Source: Elementary and Secondary Education Act, U.S. Dept. of Education Budget Tables

Since 2001, traditional federal appropriations for Title I have remained fairly flat, while the authorized levels in the legislation increase by $2 billion to $2.5 billion each year. As a result, Title I appropriations have become a smaller and smaller percentage of the authorized levels since NCLB's passage-from 76% of the authorized level in Fiscal Year 2002 to 56% of the authorized level in fiscal year 2008, the last year for which an authorization level was provided by the law.

"Unfunded Mandates"

Because states are required to fulfill extensive accountability requirements to receive NCLB funding, they have argued, unsuccessfully, that NCLB is an "unfunded mandate." For example, the State of Connecticut sued the federal government in 2005 for allegedly requiring the state to spend millions of state dollars on additional NCLB testing. A federal judge dismissed Connecticut's lawsuit on jurisdictional grounds, effectively ending the state's challenge.
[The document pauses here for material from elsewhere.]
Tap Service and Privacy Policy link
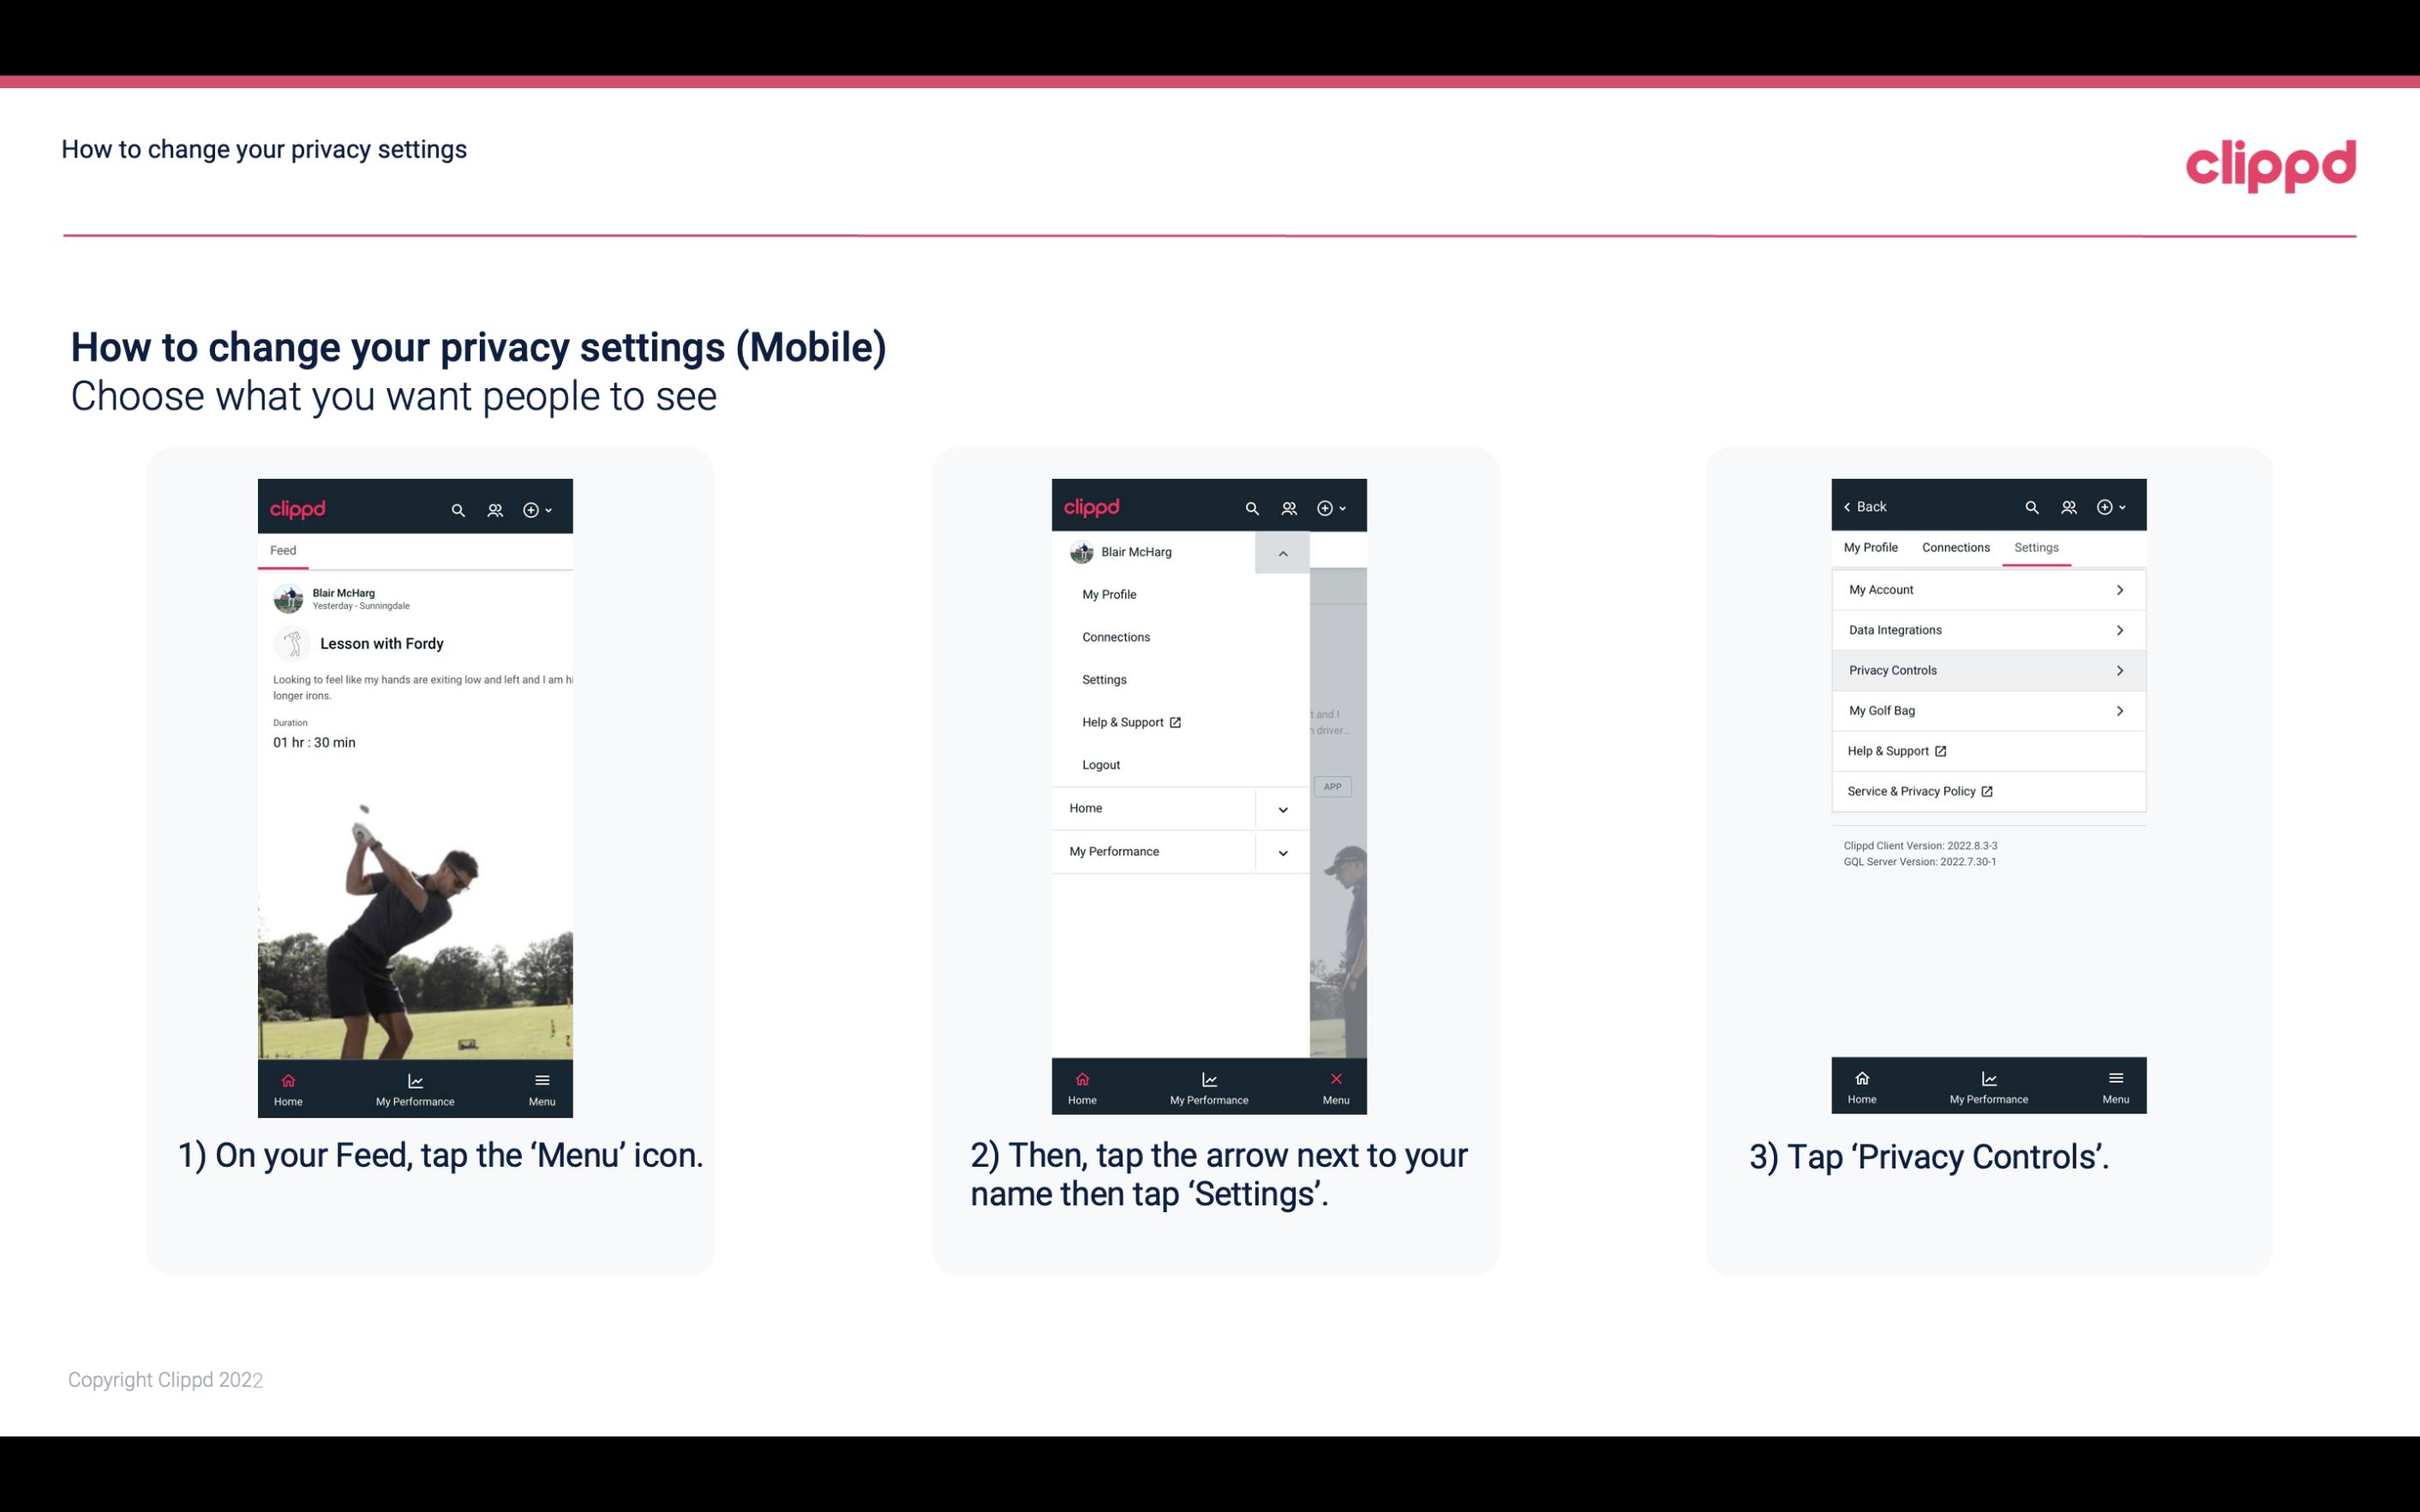Image resolution: width=2420 pixels, height=1512 pixels. (1918, 791)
However, NCLB does not mandate that states participate in the program. All requirements are a condition of funds. While a state may struggle financially without federal education funding, it could choose to opt out of NCLB and the requirements it includes. As a result, it is inaccurate to refer to NCLB as an "unfunded mandate." The law's requirements only apply to those states that voluntarily elect to participate.

"Under-funding" and NCLB

When NCLB was passed, the Department of Education assured states that federal funding would cover a significant portion of the costs associated with the law's new requirements. These new costs-for test administration, data collection, and school improvement reforms-have been significant. States often claim that NCLB is "under-funded" due to evidence that the federal government has not adequately supported these implementation costs. A Government Accountability Office report estimated the additional implementation expenditures states would see from 2002-2008, which varied depending on the type of test states used.
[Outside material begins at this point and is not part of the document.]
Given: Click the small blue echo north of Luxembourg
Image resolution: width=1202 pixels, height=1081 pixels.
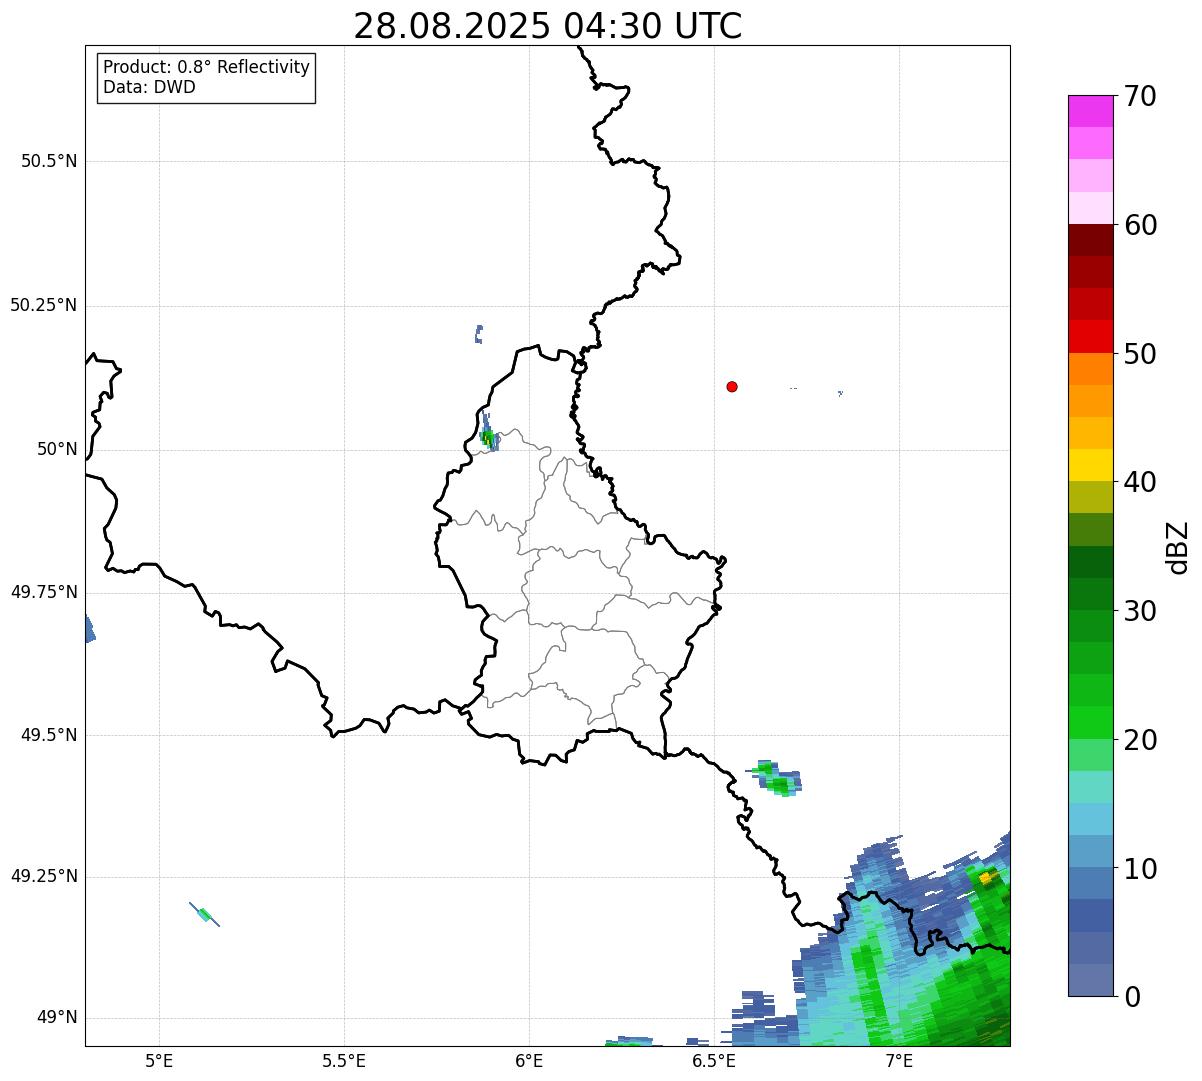Looking at the screenshot, I should click(479, 334).
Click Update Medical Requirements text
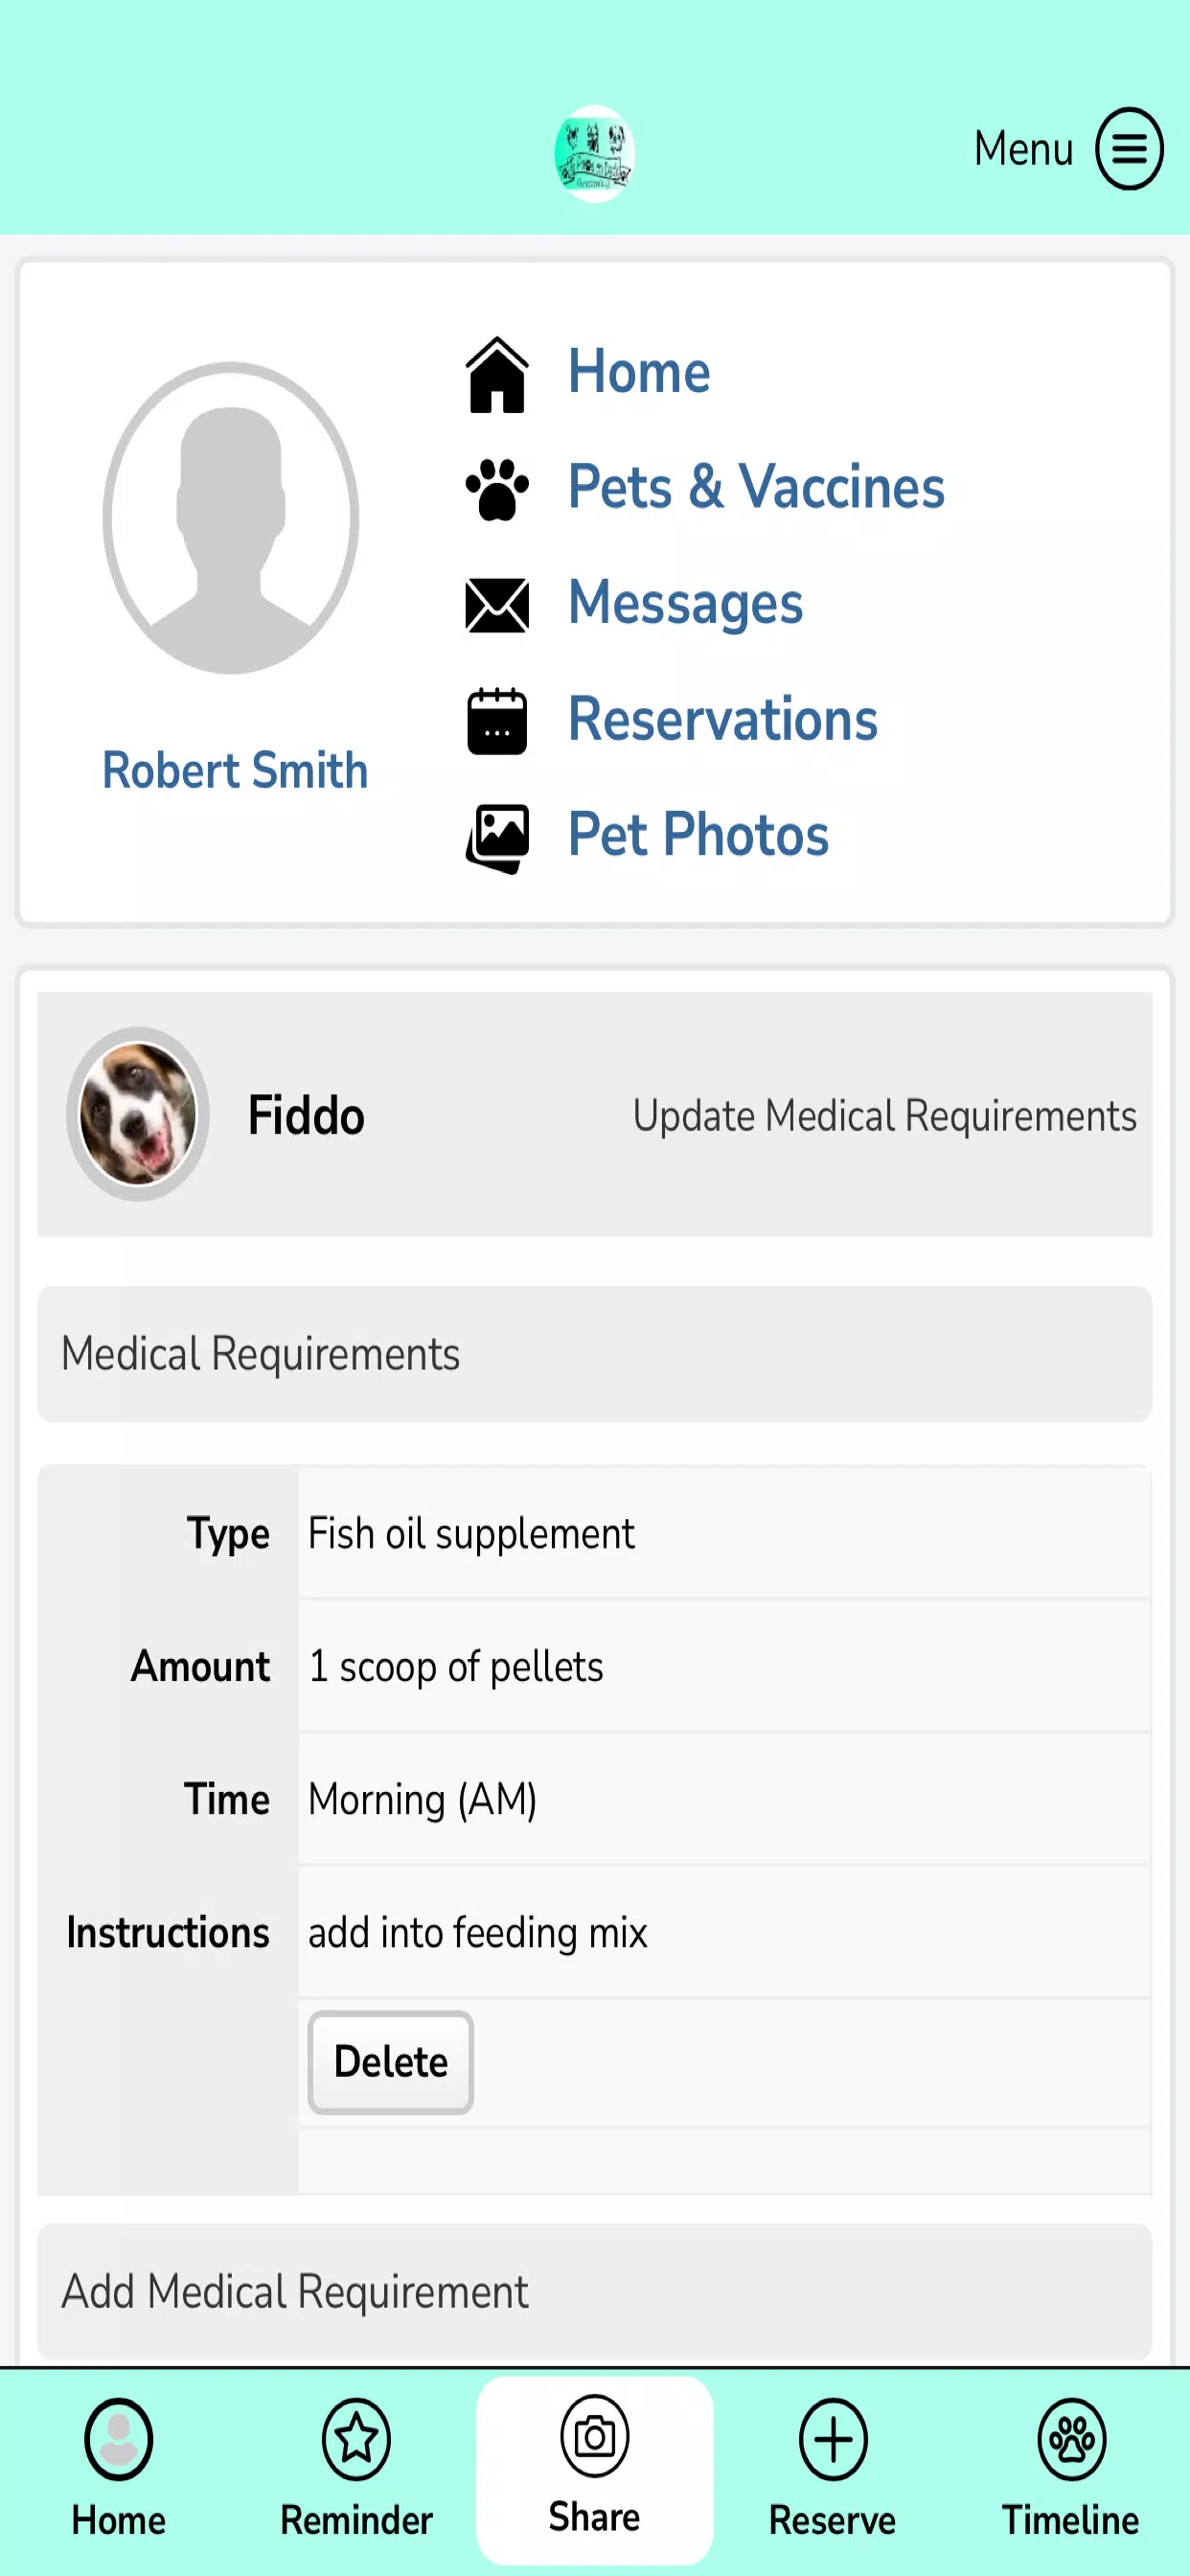Viewport: 1190px width, 2576px height. tap(884, 1115)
Source: Government Accountability Office, 2003

Several state legislatures have requested estimates of the total cost of fully implementing NCLB and reaching the legislation's goal of 100 percent proficiency by 2014 in their state. In Ohio, for example, a study estimated that the state would have to spend about $1.5 billion more on education each year to meet NCLB's additional accountability requirements and achievement goals.